Chambre sociale, 3 décembre 1997 — 95-43.675
Texte intégral
AU NOM DU PEUPLE FRANCAIS
LA COUR DE CASSATION, CHAMBRE SOCIALE, a rendu l'arrêt suivant :
Sur le pourvoi formé par M. Joel Y..., demeurant ..., en cassation d'un arrêt rendu le 8 novembre 1994 par la cour d'appel de Nîmes (chambre sociale), au profit de M. Jean-Louis X..., demeurant ..., défendeur à la cassation ;
LA COUR, en l'audience publique du 22 octobre 1997, où étaient présents : M. Desjardins, conseiller le plus ancien faisant fonctions de président, M. Soury, conseiller référendaire rapporteur, MM. Texier, Lanquetin, conseillers, M. Boinot, conseiller référendaire, M. Lyon-Caen, avocat général, Mme Molle-de Hédouville, greffier de chambre ;
Sur le rapport de M. Soury, conseiller référendaire, les observations de la SCP Urtin-Petit et Rousseau-Van Troeyen, avocat de M. Y..., les conclusions de M. Lyon-Caen, avocat général, et après en avoir délibéré conformément à la loi ;
Sur le moyen unique :
Vu l'article L. 122-4 du Code du travail ;
Attendu que M. Y... a été engagé le 1er octobre 1988 par M. X... en qualité de vendeur, d'abord sous contrat SIVP d'une durée de six mois puis, à compter du 1er avril 1989, sous contrat à durée indéterminée;
qu'estimant son contrat rompu à la suite d'un litige l'ayant opposé à son employeur sur la question de son temps de travail, M. Y... a saisi la juridiction prud'homale pour obtenir paiement de diverses sommes pour rupture abusive;
que son employeur a formé une demande reconventionnelle en paiement d'une somme à titre de préavis de démission ;
Attendu que, pour déclarer la rupture imputable au salarié et le condamner au paiement d'une indemnité de brusque rupture, l'arrêt attaqué énonce que la rupture du contrat de travail est formalisée par une lettre écrite par M. Y... à son employeur le 2 février 1991 dans les termes suivants : "Je considère qu'il y a rupture du contrat de travail de votre fait de par vos manquements à vos obligations d'employeur.
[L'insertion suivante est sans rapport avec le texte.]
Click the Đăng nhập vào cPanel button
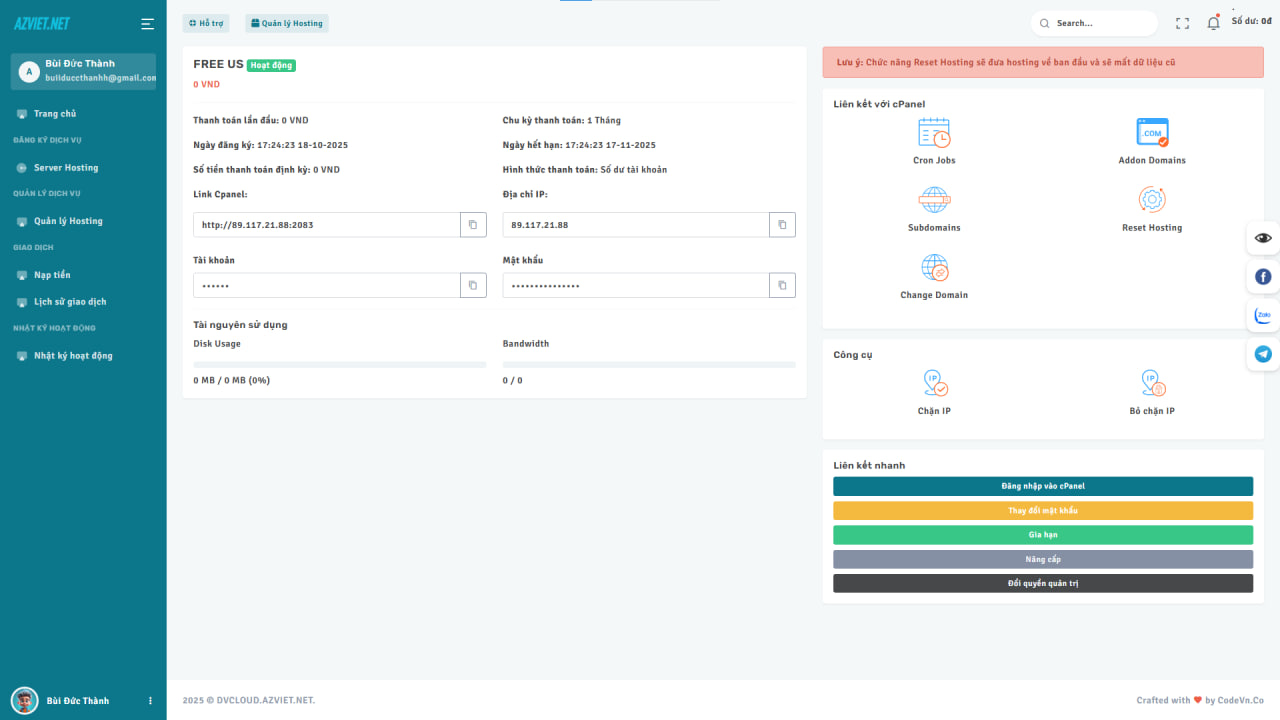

Il m'est en effet impossible d'accepter de continuer à travailler à temps complet en étant déclaré à mi-temps";
qu'il appartient au salarié de prouver que la rupture est imputable à son employeur;
qu'il résulte de l'analyse du contrat de travail que M. Y... travaillait à temps partiel et non à temps complet et que, par conséquent, les griefs qu'il invoque à l'encontre de son employeur ne sont pas établis;
que le salarié, qui a rompu brusquement, sans raison valable, le contrat de travail doit être condamné au paiement d'une indemnité de rupture envers son employeur ;
Qu'en statuant ainsi, alors que le courrier du salarié ne caractérisait pas une volonté claire et non équivoque de démissionner de son emploi, la cour d'appel a violé le texte susvisé ;
Et attendu qu'il y a lieu de faire application de l'article 627 alinéa 1er du nouveau Code de procédure civile, la cassation encourue n'impliquant pas qu'il soit à nouveau statué sur le fond ;
PAR CES MOTIFS :
CASSE ET ANNULE, mais seulement en ses dispositions déclarant la rupture imputable au salarié et le condamnant à payer une indemnité de brusque rupture à son employeur, l'arrêt rendu le 8 novembre 1994, entre les parties, par la cour d'appel de Nîmes ;
DIT n'y avoir lieu à renvoi ;
Condamne M. X... aux dépens ;
Dit que sur les diligences du procureur général près la Cour de Cassation, le présent arrêt sera transmis pour être transcrit en marge ou à la suite de l'arrêt partiellement cassé ;
Ainsi fait et jugé par la Cour de Cassation, Chambre sociale, et prononcé par le président en son audience publique du trois décembre mil neuf cent quatre-vingt-dix-sept.